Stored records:
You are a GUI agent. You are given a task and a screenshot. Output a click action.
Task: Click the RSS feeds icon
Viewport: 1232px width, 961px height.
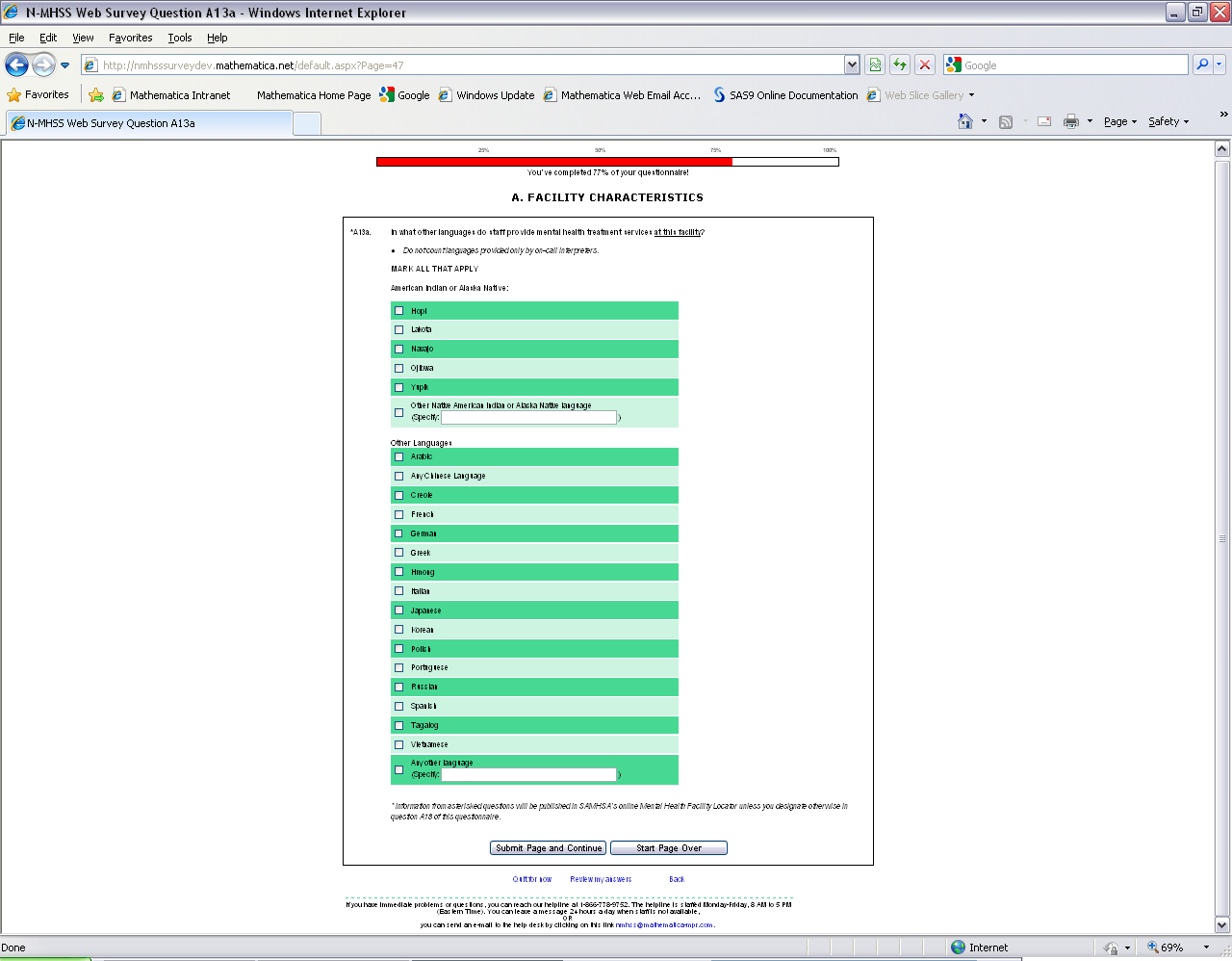point(1006,121)
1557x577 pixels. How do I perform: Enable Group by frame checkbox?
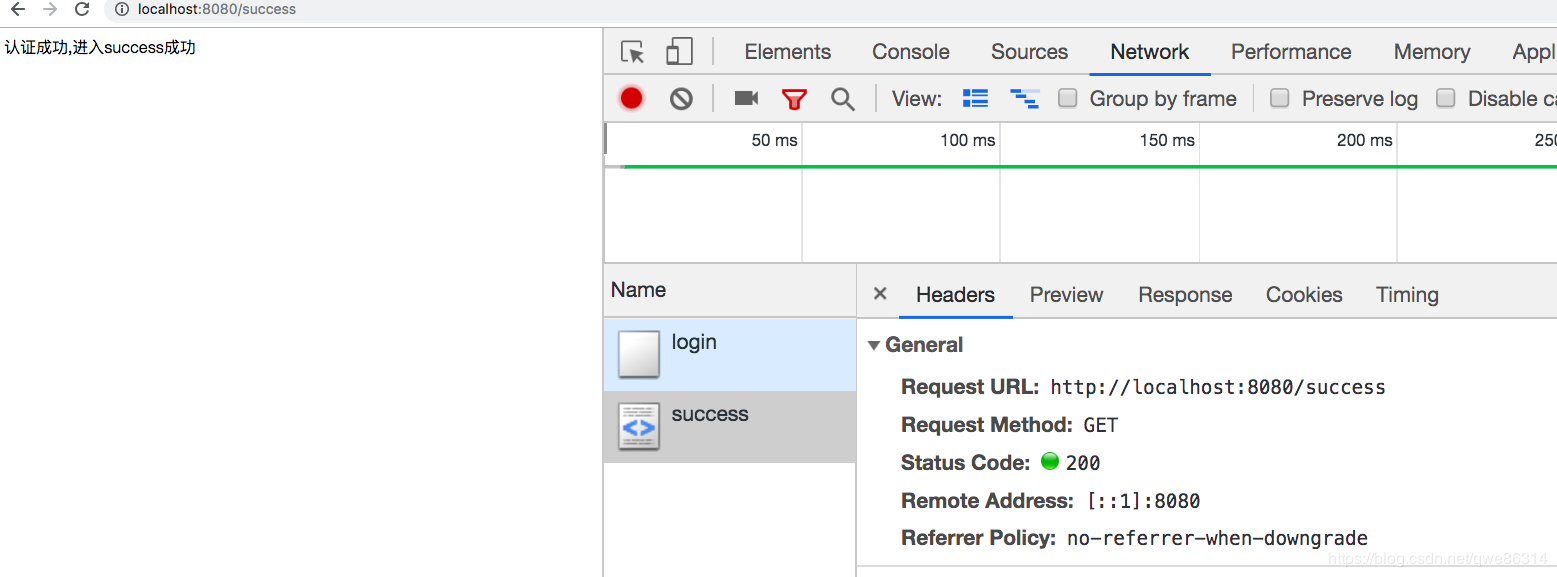(x=1068, y=98)
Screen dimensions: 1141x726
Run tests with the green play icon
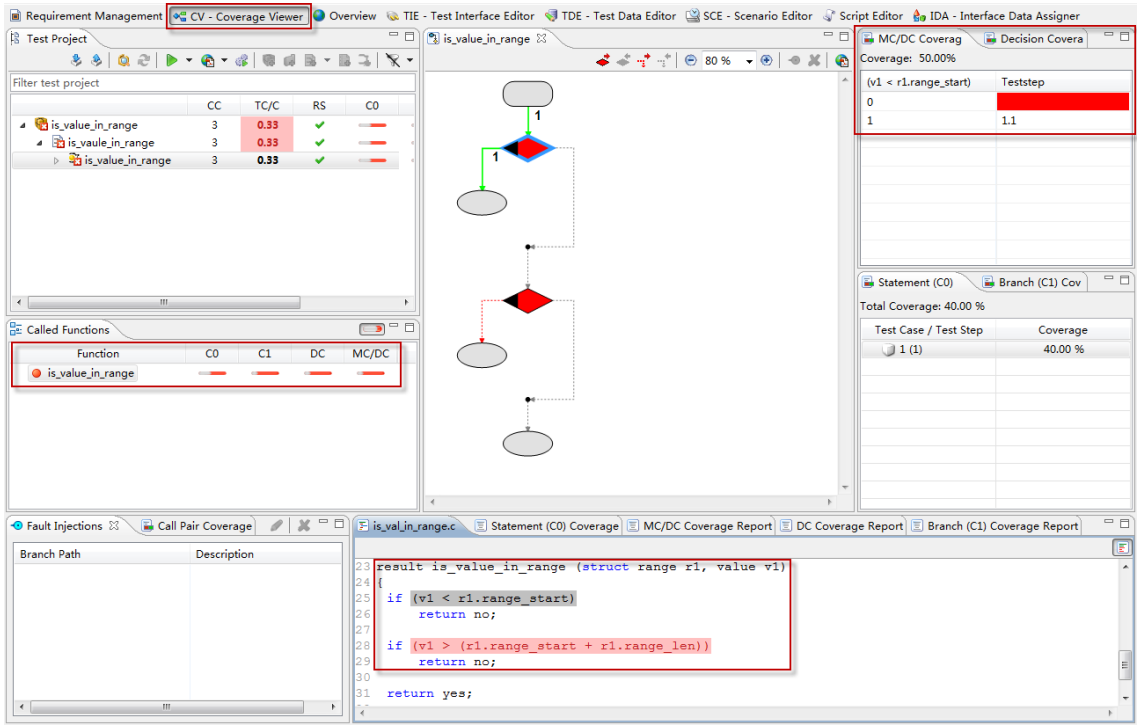click(x=172, y=61)
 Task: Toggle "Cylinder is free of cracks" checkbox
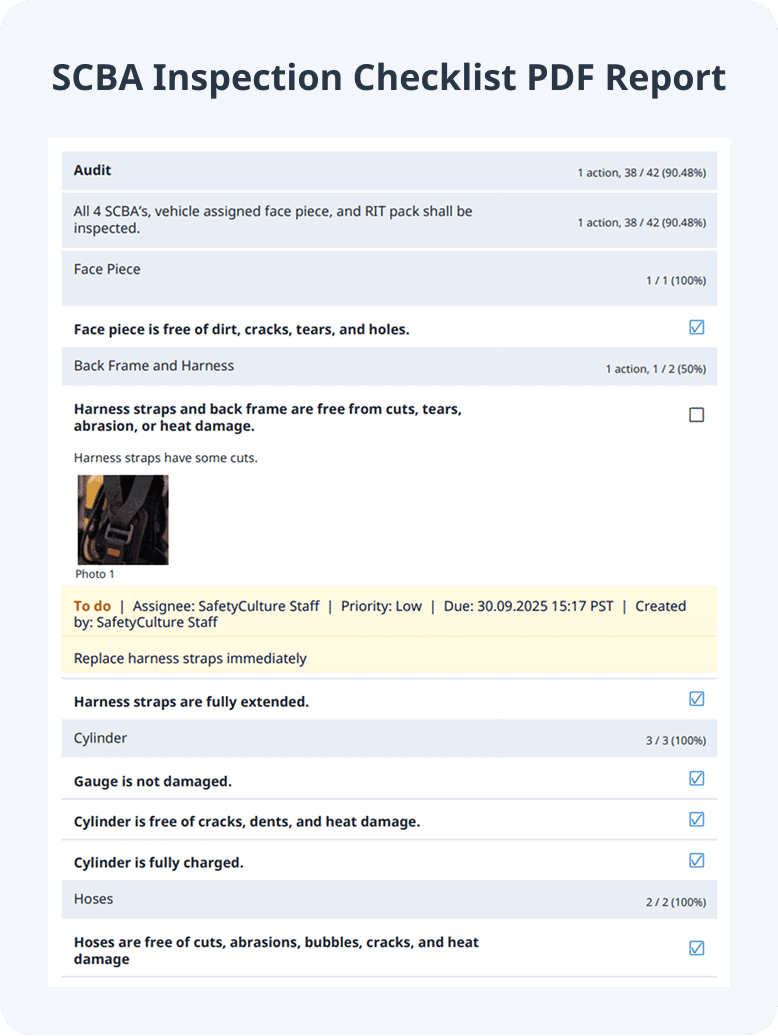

» **What you need to do**:
Please return the lines above exactly, with the pictures omitted.

» **Answer to this exercise**:
You are a GUI agent. You are given a task and a screenshot. Output a click action.
Task: Click the RSS feeds icon
Viewport: 1232px width, 961px height.
point(1006,121)
1557x577 pixels. How do I perform: Enable Group by frame checkbox?
(x=1068, y=98)
Screen dimensions: 1141x726
Run tests with the green play icon
click(x=172, y=61)
 Task: Toggle "Cylinder is free of cracks" checkbox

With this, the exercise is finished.